Когда почти весь маршрут на северо-северо-запад был пройден, мотор вдруг чихнул и заглох. Снова заработал, но с перебоями. Уилкинс заерзал на сиденье. Если мотор откажет почти в 800 километрах от суши, откуда ждать помощи?
Эйельсон немедленно заложил вираж и начал снижаться, цепко всматриваясь дальнозоркими глазами в белую равнину. Мотор замолк. Стало слышно, как шелестит воздух, вспарываемый крыльями.
Толчок. Уилкинс закрыл глаза. Но удара не последовало. Самолет, подрагивая на неровностях льдины, катился вперед.
– Нет худа без добра, - сказал Уилкинс, вылезая из кабины.
– Мы первыми сделаем промеры глубины Ледовитого океана на подступах к Полюсу недоступности.
Эйельсон вытащил из фюзеляжа легкую металлическую стремянку, открыл капот и стал ковыряться в моторе. Уилкинс неподалеку начал долбить лед пешней. Прошло несколько часов. Оба поработали неплохо. Эйельсон завел наконец мотор, а Уилкинс начал делать промер глубины в своей проруби.
– Заглуши мотор!
– закричал Уилкинс.
– Вибрация может сказаться на точности промера.
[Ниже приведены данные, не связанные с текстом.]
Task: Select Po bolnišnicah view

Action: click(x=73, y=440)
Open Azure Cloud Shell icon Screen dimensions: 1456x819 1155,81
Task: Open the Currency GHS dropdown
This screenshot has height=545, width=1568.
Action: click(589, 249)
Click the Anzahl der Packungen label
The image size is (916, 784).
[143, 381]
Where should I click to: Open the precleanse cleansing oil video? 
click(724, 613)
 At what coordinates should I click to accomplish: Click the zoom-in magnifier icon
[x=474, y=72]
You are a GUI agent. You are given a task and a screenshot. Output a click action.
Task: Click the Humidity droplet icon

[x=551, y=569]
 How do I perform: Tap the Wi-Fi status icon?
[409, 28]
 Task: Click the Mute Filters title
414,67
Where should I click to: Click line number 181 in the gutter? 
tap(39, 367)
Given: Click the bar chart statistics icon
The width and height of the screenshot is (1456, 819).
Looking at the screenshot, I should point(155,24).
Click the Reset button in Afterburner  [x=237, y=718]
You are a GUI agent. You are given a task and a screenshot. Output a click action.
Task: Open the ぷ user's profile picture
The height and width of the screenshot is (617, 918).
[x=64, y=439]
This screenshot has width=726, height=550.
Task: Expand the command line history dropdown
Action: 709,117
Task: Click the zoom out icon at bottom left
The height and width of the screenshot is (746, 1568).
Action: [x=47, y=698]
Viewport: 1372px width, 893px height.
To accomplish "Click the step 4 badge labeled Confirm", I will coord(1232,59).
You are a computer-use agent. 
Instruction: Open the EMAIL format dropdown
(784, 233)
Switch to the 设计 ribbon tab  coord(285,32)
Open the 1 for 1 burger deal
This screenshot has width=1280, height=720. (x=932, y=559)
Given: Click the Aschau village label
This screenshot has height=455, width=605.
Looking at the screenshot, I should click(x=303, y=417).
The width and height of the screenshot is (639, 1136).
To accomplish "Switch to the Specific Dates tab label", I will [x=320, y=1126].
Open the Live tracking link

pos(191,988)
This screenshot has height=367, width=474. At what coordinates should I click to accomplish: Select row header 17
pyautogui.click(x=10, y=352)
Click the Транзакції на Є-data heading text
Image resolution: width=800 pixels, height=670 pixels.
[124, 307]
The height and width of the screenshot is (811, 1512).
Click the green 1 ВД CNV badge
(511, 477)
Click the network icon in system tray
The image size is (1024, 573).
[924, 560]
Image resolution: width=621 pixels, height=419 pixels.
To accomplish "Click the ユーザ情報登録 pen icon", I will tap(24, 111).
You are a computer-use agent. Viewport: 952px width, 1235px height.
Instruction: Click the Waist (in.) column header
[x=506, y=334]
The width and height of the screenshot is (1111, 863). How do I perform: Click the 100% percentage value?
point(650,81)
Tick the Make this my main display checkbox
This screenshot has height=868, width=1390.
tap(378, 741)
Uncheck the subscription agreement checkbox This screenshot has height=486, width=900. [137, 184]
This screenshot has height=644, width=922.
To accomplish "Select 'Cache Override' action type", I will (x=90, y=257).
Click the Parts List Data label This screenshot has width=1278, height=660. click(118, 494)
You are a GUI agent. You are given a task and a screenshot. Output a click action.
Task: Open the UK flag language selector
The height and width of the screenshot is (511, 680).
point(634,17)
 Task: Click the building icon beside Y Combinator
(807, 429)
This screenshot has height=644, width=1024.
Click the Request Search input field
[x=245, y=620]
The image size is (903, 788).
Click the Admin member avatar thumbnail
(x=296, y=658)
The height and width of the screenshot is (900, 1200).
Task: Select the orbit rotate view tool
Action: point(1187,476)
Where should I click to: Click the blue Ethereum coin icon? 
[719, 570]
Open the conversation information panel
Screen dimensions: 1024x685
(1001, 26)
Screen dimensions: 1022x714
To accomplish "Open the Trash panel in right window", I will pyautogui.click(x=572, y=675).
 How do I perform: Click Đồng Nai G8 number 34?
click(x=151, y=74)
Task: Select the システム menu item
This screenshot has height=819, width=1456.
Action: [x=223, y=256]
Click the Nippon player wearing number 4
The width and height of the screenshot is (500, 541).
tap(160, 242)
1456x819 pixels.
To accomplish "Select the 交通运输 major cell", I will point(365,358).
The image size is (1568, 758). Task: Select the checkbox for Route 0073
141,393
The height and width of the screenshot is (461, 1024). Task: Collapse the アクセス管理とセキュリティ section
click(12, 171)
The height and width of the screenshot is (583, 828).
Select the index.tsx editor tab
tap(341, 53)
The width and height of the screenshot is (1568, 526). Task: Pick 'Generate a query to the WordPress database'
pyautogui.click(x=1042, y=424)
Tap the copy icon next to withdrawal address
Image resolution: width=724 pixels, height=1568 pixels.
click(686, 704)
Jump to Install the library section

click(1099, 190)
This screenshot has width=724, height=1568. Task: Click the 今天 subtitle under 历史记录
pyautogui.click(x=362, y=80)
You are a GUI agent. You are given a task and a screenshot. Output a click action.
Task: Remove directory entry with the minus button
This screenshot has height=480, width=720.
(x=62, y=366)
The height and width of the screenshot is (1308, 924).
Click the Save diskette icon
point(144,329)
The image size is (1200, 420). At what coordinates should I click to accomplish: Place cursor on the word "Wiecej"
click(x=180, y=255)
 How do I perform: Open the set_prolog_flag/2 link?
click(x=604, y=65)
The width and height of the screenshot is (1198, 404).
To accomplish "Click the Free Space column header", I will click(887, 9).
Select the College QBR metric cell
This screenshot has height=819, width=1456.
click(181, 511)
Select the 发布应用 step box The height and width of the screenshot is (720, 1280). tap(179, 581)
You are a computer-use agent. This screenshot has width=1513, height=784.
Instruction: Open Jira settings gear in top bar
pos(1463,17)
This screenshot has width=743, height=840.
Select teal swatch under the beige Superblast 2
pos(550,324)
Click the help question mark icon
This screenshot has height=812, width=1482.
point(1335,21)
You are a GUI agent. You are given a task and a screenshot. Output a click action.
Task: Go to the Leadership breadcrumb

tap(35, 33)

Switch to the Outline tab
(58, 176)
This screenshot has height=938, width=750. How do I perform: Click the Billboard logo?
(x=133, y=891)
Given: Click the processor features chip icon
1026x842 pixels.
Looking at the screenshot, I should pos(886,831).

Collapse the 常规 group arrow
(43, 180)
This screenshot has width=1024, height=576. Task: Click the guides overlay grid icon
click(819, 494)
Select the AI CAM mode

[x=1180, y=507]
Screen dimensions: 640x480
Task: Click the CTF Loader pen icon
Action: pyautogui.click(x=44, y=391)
Эйельсон не отреагировал. Уилкинс подбежал к самолету.
– Заглуши мотор!
Эйельсон сбросил газ и ответил:
– Если я выключу.мотор, о твоих измерениях будешь знать только ты да господь бог, если он, конечно, существует.
Поворчав, Уилкинс закончил свою работу, погрузил оборудование и забрался в кабину.
– Из-за чего барахлил мотор?
– прокричал он из своей кабины.
Эйельсон написал ему записку:
"Не знаю, работает - и слава богу. Пора уносить отсюда ноги".
– Послушай, Бен!
– проорал Уилкинс.
– Очень тебя прошу - - сделай большой круг над этим районом. Ведь именно где-то здесь должна находиться Земля Гарриса. Может быть, мы не долетели до нее каких-нибудь сто километров.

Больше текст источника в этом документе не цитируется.